**WHAT YOU HAVE TO DO**
Continue the article below on polyamines and cancer risk, starting right after its last sentence.

**SELECTED EXTRACT**
A groundbreaking study from Japan has revealed that molecules commonly found in trendy anti-aging treatments may inadvertently feed cancer cells, raising significant health concerns. Polyamines, natural compounds present in all living cells, are celebrated for triggering autophagy—the body's essential cellular cleanup process where damaged components are broken down and reused.
The Double-Edged Sword of Cellular Cleanup
By recycling damaged cell parts, autophagy plays a crucial role in destroying pathogens and eliminating cellular debris that can slow overall bodily performance. As aging progresses, autophagy naturally decreases, leading to an accumulation of cellular 'junk.' To counteract this decline, many anti-aging skincare products and dietary supplements incorporate polyamines, particularly specific subsets known as spermidine and putrescine.
Previous research has linked these polyamines to extended lifespans and reductions in age-related memory decline, making them popular ingredients in wellness regimens. However, the 2025 study conducted by experts at the Tokyo University of Science presents a starkly different narrative, suggesting that spermidine and other polyamines may heighten the risk of cancer metastasis.
Laboratory Findings on Cancer Progression
In their meticulous investigation, researchers took lab cultures of cervical and breast cancer cells and deliberately depleted them of polyamines. After manually restoring the polyamines using spermidine, they analyzed over 6,700 proteins and uncovered a troubling mechanism. Polyamines were found to activate glycolysis, a process that rapidly converts glucose into energy, thereby driving cancer progression instead of supporting healthy aging pathways.
Furthermore, polyamines increase the expression of certain proteins, including the protein EIF5A2, which has been strongly associated with cancer spread. The team discovered that EIF5A2 stimulation is typically suppressed by an RNA molecule called miR-6514-5p. However, polyamines interfere with this natural suppression, allowing EIF5A2 levels to rise and promoting unchecked cancer cell growth.
Implications for Cancer Statistics and Treatment
The researchers noted in their study, published in the Journal of Biological Chemistry, that 'Changes in polyamine metabolism are correlated with various pathologies, including cancer and age-related conditions.' These findings emerge against a backdrop of alarming cancer statistics. According to the American Cancer Society, approximately 324,000 women are expected to be diagnosed with breast cancer this year, with around 42,000 fatalities. Meanwhile, an estimated 13,000 will be diagnosed with cervical cancer in the US in 2026, resulting in about 4,200 deaths.
Prior to this study, scientists were aware of two forms of the protein ELF5A: ELF5A1, widely expressed in normal tissues, and EIF5A2, which is overexpressed in cancers. However, the reason behind their divergent roles remained unclear. To investigate, the team used human cancer cell cultures, known as HeLa S3 cells, and depleted them of polyamines using drugs that inhibit synthesis. They then restored polyamines by adding spermidine.

**RECORDED INFORMATION**
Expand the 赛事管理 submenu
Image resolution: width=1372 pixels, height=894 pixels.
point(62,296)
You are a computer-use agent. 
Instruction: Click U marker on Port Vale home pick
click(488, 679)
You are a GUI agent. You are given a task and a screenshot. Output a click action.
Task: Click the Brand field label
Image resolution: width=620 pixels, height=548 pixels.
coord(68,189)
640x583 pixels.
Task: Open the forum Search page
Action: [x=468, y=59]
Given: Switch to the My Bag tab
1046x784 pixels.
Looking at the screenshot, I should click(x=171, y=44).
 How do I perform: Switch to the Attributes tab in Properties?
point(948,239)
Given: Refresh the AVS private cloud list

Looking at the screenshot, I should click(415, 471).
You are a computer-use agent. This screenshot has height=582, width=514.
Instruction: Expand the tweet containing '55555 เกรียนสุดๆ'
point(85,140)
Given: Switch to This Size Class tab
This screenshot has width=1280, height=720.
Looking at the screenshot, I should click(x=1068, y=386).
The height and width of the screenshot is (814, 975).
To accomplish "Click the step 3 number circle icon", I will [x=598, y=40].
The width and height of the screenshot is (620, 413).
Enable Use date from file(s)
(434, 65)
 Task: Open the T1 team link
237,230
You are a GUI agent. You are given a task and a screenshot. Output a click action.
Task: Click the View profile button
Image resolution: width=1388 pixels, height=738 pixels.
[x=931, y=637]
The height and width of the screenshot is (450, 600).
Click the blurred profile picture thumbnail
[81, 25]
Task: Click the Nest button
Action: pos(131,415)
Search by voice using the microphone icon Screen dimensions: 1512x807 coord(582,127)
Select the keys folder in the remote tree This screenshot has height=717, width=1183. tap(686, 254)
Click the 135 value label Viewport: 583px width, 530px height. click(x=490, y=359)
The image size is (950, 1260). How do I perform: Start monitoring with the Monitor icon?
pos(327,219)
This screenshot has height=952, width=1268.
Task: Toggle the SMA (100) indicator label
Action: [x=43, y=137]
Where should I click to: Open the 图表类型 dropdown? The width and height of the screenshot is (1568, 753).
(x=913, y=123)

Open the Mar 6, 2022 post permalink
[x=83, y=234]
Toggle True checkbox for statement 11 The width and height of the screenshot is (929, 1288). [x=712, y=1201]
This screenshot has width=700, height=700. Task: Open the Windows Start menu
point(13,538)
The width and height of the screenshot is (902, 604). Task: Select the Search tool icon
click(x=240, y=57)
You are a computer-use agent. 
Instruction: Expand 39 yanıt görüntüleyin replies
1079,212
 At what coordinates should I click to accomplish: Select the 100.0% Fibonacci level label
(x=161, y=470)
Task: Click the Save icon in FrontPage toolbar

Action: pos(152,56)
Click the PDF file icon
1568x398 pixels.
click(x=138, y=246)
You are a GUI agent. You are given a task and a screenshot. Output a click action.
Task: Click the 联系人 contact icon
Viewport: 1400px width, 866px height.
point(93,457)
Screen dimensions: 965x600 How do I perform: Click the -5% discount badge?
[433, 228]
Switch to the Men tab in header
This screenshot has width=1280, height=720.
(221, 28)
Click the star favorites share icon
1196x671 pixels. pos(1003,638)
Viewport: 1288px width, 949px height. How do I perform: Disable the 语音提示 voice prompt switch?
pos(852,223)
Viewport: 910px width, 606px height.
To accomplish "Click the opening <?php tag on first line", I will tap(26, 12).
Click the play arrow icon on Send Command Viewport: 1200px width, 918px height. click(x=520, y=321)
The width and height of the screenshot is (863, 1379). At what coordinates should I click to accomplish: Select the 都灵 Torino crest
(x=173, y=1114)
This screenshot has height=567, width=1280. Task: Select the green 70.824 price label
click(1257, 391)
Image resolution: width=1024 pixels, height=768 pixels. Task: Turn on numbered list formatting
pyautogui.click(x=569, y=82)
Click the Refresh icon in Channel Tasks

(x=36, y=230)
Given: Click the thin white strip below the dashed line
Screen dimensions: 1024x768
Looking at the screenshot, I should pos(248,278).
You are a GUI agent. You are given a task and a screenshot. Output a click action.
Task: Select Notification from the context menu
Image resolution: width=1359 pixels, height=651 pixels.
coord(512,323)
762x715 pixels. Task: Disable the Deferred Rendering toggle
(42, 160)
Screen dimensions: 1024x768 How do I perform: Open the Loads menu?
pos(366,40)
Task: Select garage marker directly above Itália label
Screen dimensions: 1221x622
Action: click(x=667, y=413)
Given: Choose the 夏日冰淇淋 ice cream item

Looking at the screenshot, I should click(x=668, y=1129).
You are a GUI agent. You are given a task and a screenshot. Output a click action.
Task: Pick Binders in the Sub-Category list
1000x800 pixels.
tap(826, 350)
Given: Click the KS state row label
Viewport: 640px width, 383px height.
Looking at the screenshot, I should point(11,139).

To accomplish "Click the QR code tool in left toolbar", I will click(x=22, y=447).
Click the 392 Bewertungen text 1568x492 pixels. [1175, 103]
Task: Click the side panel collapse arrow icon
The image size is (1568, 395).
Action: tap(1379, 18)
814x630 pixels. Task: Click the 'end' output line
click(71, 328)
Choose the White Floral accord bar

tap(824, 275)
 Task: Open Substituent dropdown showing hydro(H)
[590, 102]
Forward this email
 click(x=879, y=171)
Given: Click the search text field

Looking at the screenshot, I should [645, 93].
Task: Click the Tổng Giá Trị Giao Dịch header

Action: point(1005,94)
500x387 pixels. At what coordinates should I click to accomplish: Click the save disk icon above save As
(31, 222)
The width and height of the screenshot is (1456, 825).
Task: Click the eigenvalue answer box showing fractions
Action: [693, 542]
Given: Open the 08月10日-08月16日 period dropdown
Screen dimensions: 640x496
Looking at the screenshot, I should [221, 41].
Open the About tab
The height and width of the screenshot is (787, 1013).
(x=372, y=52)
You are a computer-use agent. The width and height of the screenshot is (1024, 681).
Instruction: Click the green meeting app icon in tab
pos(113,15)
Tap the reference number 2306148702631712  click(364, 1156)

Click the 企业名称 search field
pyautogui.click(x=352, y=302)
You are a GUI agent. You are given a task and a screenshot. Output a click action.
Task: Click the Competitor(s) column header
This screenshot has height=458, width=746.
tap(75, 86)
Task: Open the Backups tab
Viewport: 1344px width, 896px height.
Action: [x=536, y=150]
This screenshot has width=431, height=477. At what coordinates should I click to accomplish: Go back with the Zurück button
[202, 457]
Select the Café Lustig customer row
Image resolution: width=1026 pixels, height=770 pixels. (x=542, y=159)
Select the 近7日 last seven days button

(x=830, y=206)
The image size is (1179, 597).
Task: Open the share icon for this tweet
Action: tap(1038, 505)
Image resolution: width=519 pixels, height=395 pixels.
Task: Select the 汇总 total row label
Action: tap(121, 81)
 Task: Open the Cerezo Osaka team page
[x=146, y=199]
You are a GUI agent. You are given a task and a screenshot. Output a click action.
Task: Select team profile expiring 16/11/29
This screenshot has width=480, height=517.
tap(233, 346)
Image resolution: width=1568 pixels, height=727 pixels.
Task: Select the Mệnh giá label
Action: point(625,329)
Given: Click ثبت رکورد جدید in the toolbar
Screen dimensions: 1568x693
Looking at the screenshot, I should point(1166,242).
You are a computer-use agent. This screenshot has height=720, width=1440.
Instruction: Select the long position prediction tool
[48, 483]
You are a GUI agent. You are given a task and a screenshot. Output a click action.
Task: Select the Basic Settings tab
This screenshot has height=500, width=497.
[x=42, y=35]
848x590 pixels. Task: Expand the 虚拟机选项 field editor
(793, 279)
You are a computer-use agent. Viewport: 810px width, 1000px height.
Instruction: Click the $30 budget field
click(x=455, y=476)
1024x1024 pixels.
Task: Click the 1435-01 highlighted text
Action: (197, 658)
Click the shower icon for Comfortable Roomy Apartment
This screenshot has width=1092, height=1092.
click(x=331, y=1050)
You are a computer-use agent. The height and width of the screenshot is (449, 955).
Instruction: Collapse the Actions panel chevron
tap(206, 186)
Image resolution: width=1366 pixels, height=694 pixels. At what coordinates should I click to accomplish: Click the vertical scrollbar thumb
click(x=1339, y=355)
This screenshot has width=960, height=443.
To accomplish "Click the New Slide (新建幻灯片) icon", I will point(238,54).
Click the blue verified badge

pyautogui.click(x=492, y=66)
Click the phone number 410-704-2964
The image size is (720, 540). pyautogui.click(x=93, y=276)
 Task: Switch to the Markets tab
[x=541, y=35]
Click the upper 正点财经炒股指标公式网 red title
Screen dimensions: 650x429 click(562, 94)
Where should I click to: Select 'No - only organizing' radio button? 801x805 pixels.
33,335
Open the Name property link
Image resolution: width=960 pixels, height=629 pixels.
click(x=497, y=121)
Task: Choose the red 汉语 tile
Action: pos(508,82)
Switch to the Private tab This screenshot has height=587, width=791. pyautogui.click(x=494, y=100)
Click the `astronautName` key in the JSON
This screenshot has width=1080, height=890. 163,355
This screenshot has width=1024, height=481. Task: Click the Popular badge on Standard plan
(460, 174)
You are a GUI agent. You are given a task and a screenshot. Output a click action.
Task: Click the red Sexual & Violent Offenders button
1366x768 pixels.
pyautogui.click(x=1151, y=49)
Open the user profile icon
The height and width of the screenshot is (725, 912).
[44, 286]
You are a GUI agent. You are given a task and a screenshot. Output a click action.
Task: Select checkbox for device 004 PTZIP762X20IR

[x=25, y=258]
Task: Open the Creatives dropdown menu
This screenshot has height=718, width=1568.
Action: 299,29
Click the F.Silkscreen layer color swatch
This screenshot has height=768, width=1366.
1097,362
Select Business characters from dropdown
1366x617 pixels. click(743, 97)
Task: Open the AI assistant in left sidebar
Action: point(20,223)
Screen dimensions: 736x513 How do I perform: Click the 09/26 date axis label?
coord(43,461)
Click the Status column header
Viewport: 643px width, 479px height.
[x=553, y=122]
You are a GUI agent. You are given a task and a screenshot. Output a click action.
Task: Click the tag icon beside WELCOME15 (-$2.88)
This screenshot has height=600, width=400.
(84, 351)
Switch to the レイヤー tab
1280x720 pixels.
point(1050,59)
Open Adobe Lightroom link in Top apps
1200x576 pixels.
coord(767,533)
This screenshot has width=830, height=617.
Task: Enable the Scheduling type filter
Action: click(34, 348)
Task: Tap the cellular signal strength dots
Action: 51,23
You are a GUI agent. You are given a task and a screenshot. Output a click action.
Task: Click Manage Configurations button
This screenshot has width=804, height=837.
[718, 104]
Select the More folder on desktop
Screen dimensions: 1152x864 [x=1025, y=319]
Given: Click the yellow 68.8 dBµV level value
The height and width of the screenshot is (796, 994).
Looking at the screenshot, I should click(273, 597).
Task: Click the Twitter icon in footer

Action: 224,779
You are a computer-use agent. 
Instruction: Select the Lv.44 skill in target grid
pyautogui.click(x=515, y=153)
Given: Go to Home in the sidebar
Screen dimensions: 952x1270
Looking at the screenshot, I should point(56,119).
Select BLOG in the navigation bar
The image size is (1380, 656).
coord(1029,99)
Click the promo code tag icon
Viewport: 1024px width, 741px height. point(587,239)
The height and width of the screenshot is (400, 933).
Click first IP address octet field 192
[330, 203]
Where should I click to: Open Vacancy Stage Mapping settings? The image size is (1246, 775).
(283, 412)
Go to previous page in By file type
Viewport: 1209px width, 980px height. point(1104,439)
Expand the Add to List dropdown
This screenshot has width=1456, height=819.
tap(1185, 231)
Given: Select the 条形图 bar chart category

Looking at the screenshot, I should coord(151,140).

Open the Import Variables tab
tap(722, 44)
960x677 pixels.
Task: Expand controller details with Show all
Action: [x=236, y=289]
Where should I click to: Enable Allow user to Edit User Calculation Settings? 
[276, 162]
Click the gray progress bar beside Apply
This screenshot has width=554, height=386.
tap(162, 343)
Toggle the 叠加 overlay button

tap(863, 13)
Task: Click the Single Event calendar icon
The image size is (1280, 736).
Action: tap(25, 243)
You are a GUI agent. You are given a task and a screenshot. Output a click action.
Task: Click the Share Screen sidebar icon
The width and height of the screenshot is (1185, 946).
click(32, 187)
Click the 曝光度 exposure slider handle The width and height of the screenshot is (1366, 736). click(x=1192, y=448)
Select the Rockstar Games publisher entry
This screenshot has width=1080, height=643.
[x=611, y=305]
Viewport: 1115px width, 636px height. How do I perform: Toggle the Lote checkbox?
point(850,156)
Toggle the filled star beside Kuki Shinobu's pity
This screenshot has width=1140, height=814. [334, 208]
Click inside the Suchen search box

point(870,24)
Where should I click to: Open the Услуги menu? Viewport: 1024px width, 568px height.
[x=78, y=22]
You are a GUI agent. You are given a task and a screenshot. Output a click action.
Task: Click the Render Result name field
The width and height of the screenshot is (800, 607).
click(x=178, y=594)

**ANSWER TO THIS TASK**
Mechanisms of Polyamine Action in Cancer
The research revealed that polyamines activate both ELF5A1 and EIF5A2, but with vastly different outcomes. In ELF5A1, polyamines target the cell's mitochondria and trigger beneficial autophagy. In contrast, in EIF5A2, polyamines inhibit miR-6514-5p, leading to accelerated cancer cell spread and a shift in gene expression toward pathways conducive to cancer growth.
Additionally, polyamines increased the expression of ribosomal proteins, such as RPS27A, RPL36A, and RPL22L1, all of which are linked to tumor aggressiveness and metastasis. Kyohei Higashi, study author and biochemist at the Tokyo University of Science, emphasized, 'The biological activity of polyamines via EIF5A differs between normal and cancer tissues.'
Clarifying the Cancer Connection
The researchers caution that their study does not prove polyamines in general cause cancer. Instead, the results demonstrate that once cancer has initiated, malignant cells can hijack polyamines to enhance their survival and proliferation. This nuanced understanding highlights the complex interplay between aging interventions and cancer risks.
The team also noted that comprehending the roles of EIF5A and miR-6514-5p could pave the way for innovative cancer treatments. They wrote, 'Our findings reveal an important role for eIF5A2, regulated by polyamines and miR-6514-5p, in cancer cell proliferation, suggesting that the interaction between eIF5A2 and ribosomes, which regulate cancer progression, is a selective target for cancer treatment.'
This research underscores the need for further investigation into how polyamines impact genes related to cancer progression, particularly in breast and cervical cancers, where the exact mechanisms remain partially unclear. As anti-aging products continue to gain popularity, these findings serve as a critical reminder of the potential unintended consequences lurking within seemingly beneficial compounds.